MRWA dips into reserves to cut disposal levy
This comes despite the agency previously recommending a 7% increase in the levy after being hit by increased costs due to rising tonnage, “technical problems” at the Redcar (EfW) incinerator, which transports its waste by rail, and industrial disputes .
The MRWA manages waste and recycling on behalf of five Merseyside Local Authorities and through a separate partnership for Halton Council.
Around £3.4 million will be taken from the Authority’s reserves.
In setting the 2022/23 budget, the Authority was able to draw on Covid-19 related grants available to local authorities to increase the levy by just 1.74% to a total of £79m (see letsrecycle.com Story).
For 2023/24, an increase of almost 7% was expected as a result of the expenditure for “considerable additional waste costs” in the current year and a catch-up because the levy was “artificially” withheld in the previous year – the necessary minimum.
In the fall, however, former chief executive Carl Beer met with district councils to agree on an approach that would ease that burden.
“Finally, after a number of discussions, the proposed level of levy change was such that after a significant contribution from MRWA balances, the overall levy would be reduced by 0.12% on a one-off basis,” the MRWA said.
The agency has warned the levy could be 7% next year as there is no guarantee the general fund will be available again.
After the general fund has been used to offset levy increases, £5.8million is left.
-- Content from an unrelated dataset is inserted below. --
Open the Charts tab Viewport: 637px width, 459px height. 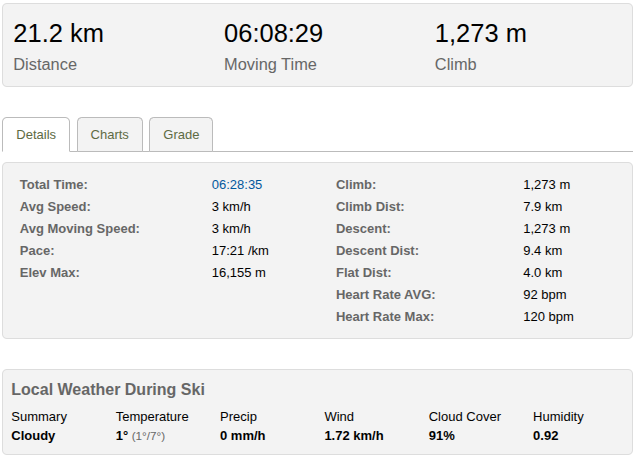[x=110, y=135]
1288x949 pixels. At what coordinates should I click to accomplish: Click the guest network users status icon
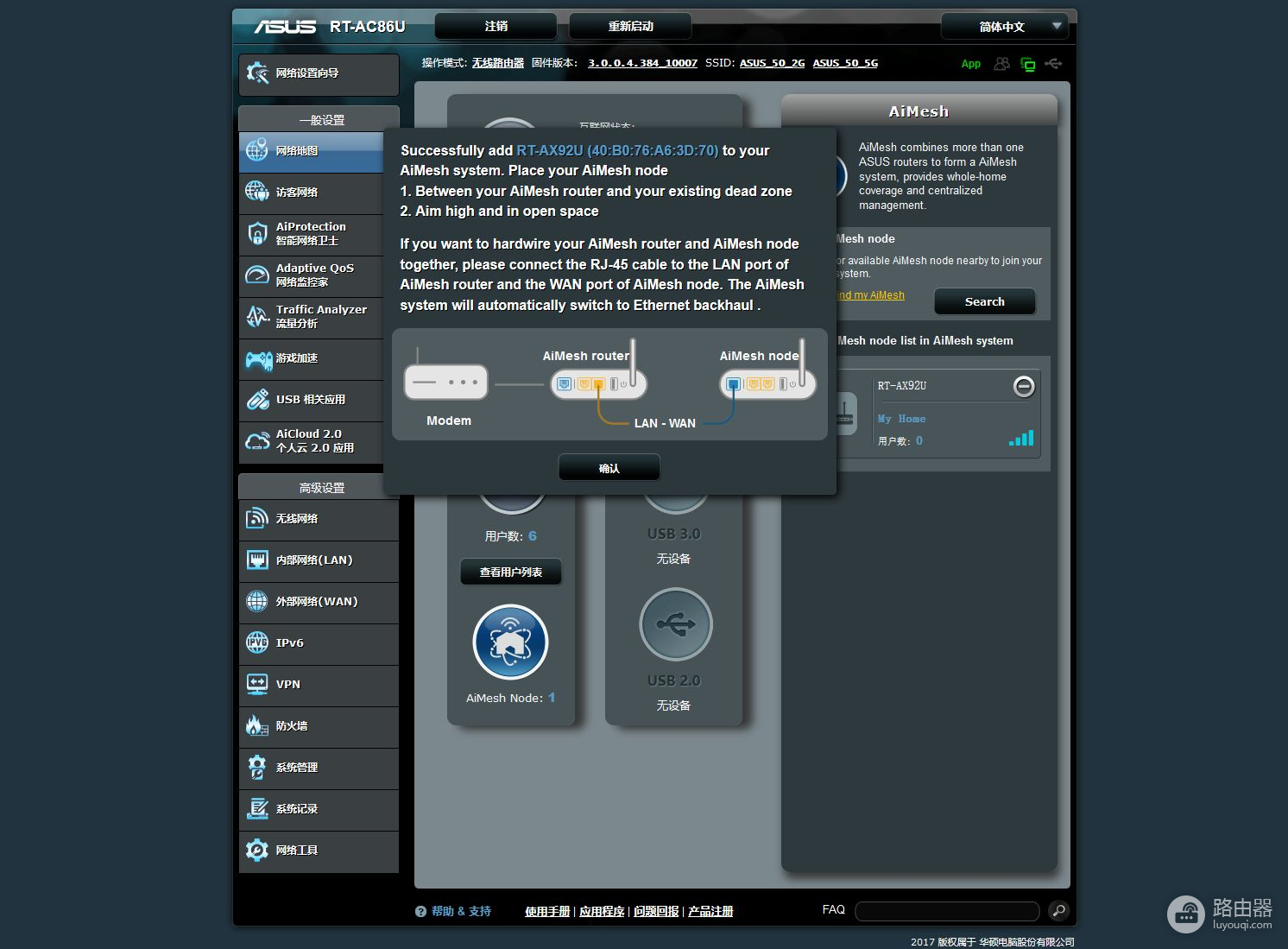click(1001, 64)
The agency said this “is considered prudent but will be necessary given the potential challenges the agency will face over the next two years”.
The MRWA added that similar arrangements have been in place for many years and for 2023/24 “the proposal is no different”.
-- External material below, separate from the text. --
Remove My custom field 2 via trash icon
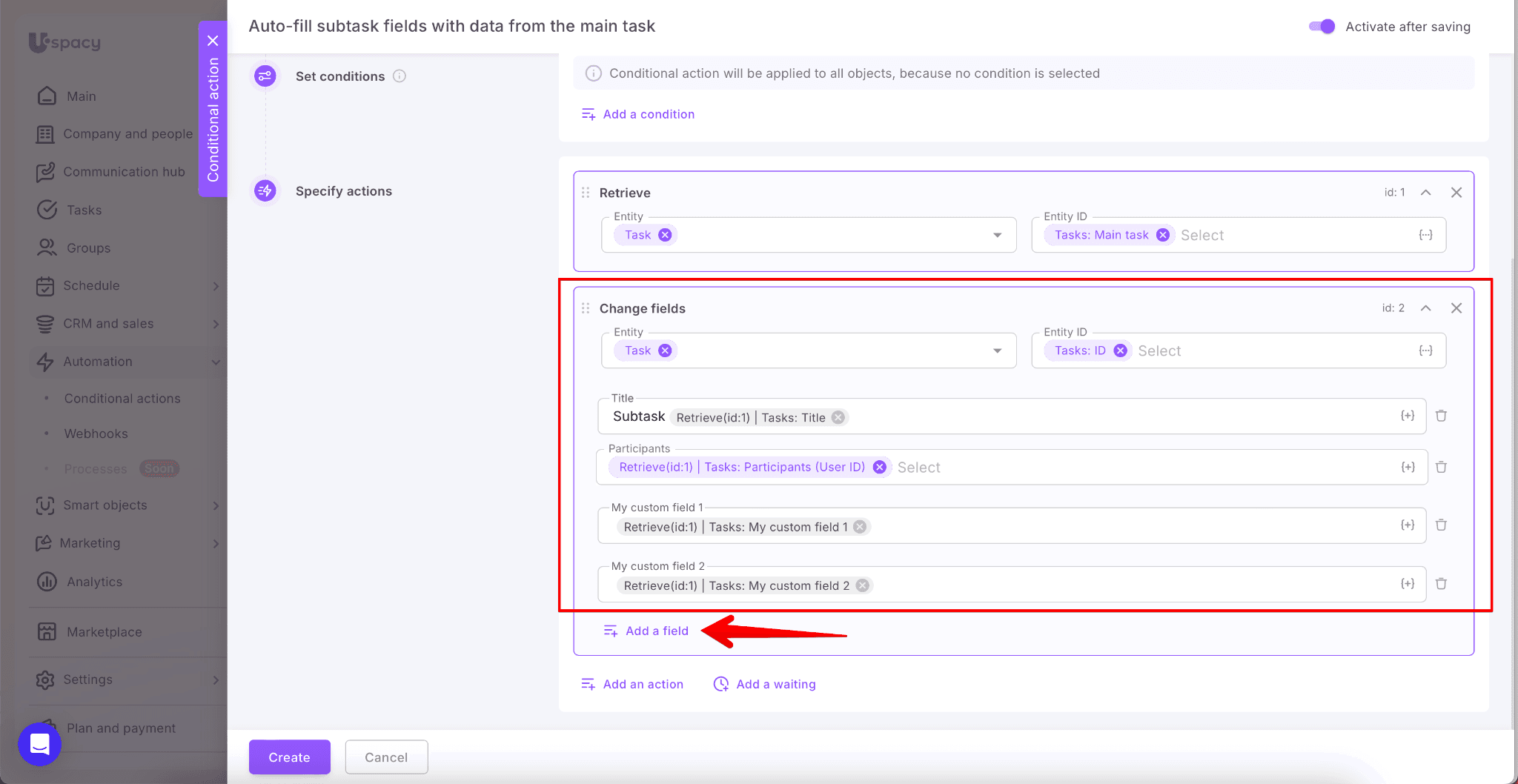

A report to be examined by the MRWA tomorrow, February 3, says the agency has been hit by a number of problems that have resulted in cost increases.
First, the rubbish transported by rail to the Suez Redcar site was hit by the industrial disputes that took place on the network.
This meant that during each round of industrial action, waste had to be transported by road, often at considerable expense.
“The logistics and cost of these alternative arrangements have meant a difficult time for and for the contractor
MRWA staff on the contracting team who have continued to work with them to ensure waste continues to be transported to disposal sites,” the report explained.
The Redcar facility was also plagued by a number of technical issues, which led to long periods of planned and unplanned maintenance, according to the report.
In addition to the cost of alternative arrangements, the report said the council lost potential joint revenue from electricity generated at the site.
The MRWA also pointed to the “challenging” climate for local authorities in response to central government cuts.
The MRWA, which serves more than 1.5 million people in the Liverpool city area, had a 34.8% recycling rate in FY21/22, the latest data available.
The Waste Management Authority has contracts with several companies for the collection and treatment of waste. In 2009 the MRWA awarded Veolia a 20-year waste management and recycling contract valued at £640m (cf letsrecycle.com Story).
In 2014 the MRWA awarded a £1.8 billion 30-year residual waste treatment contract to a consortium led by Suez UK called MERL (see letsrecycle.com Story). Under the contract, residual waste will be transported by rail from Knowsley to a Suez Energy from Waste plant in Redcar, where it will be used to generate electricity and steam.